I remember years ago I went to the Viper Room and met my hero Ronnie James Dio for a fan signing downstairs in the famous LA club. Upstairs house band Pretty Boy Floyd was playing hair-metal classics and joking about how you don’t listen to Dio to try and get laid. Lesli was in the band at that time and laughed when I brought it up. Prophets of Addiction is just as awesome, though more serious in tone.
“Although I have toured the USA with my past bands many times, now in my sixth year of sobriety this will be the first time in this state of mind and I am really looking forward to and loving it. The songs are mostly about my past struggles with drug and alcohol use and that is evident in the lyrics, the songs contain messages of triumph over the past demons,” Sanders says. With a year off the sauce myself I can really respect that. It is a different kind of vulnerability and rush to go on stage sober.
“Hang Me Up” by P.O.A. wails like the still-wild banshee cousin of GNR or Hanoi Rocks. The keyboard heavy intro of “Babylon Boulevard” evokes the wild ’80s jungle with reverb heavy thunder. “I’m a bleeder from inside out, I’ve turned the blood to wine. It makes me feel alright. I’m a lover and a fighter. I’m your teenage masturbation.”

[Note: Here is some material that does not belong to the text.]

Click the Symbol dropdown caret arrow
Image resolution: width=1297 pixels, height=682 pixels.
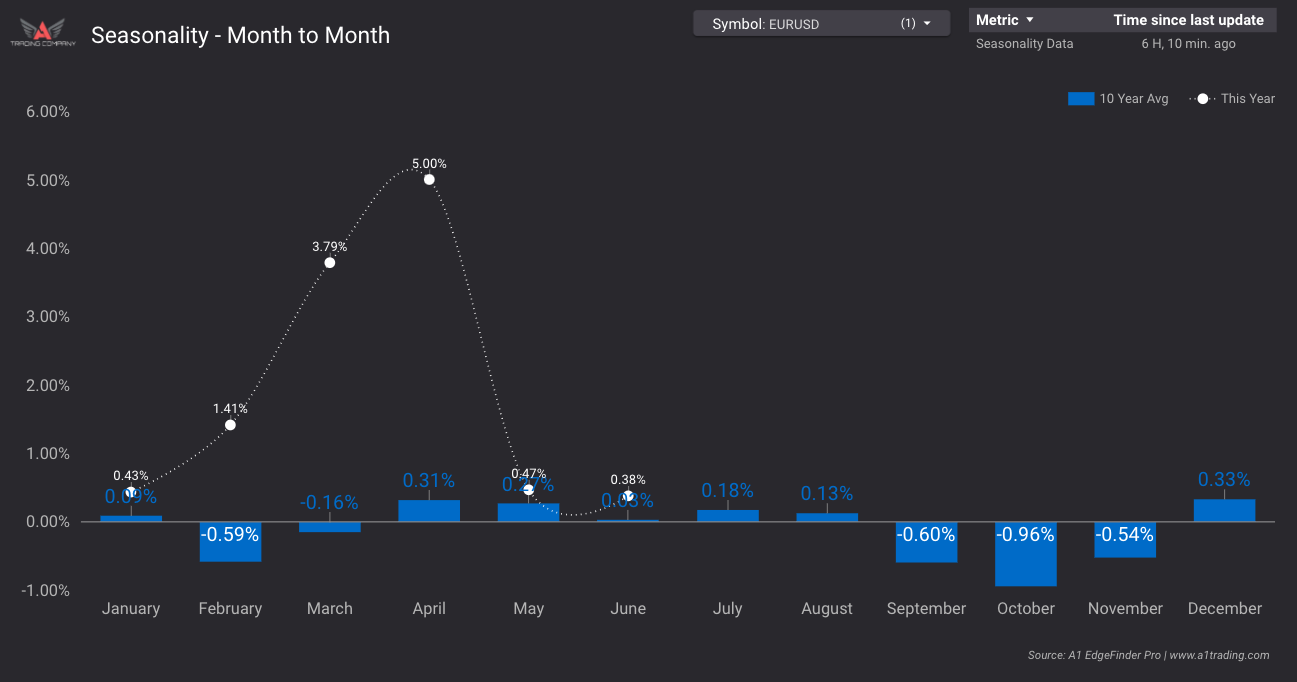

Woah. Sanders is not messing around. This is dirty rock with clanking cojones the likes I haven’t heard since Murderdolls or NYC’s awesome Panzie first came out roaring.
Cuttlebone’s new release
Another cool band to give some shine this week is local act Cuttlebone. The prog rock group features my friend Mark Bocain, a friendly guy who I met doing local farmer’s markets. We bonded over geeky vampire novels and Rush. Cuttlebone were just No. 2 in their category on Reverbnation and just filmed an NSA critical music video.
“The Cuttlebone video “HELLo” was filmed live at the Empire and Smith Building in Sharon Springs, N.Y.,” says drummer Bocain.”A lot of rehearsal went into the shoot but we were relaxed when playing. The song title “HELLo” is about a man realizing that everywhere he turns the government is watching- his computer, phone, mail, everything. Basically, the government is saying ‘hello’ silently all the time, but for the man in question the invasion of his privacy is hell. Hence, HELLo. The song is part of an ambitious two-CD concept album called ‘The Dog’ which will be released late 2014-early 2015, and the whole record will be a broad sweeping story about the privacy theme in HELLo and other relevant topics of personal freedom.
That’s a pretty vivid band name — how did it come about? “A Cuttlefish knows only life underwater until humans take them from the water. Then the only part of them that’s of ‘use’ ends up in a birdcage. So you end up with a bird that’s been taken from it’s world and caged sharing space with the ‘skeleton’ of another creature taken from it’s world, both with man being the common denominator,” says Bocain. “We’re playing on the diversity of our band covering a broad spectrum of musical worlds contrasted against man’s influence and interference in the different worlds around us.”
“HELLo”, three other new songs, and the live Video for “HELLo” are being released as a CD EP next week, and will be available for purchase through CDBaby.
Well, hope you all got to go to the Iron Maiden fan and memorabilia night at Tony’s Pizza last week. I heard it was awesome but sadly I was working. Thanks for tuning in here each week and stay classy, Kingston.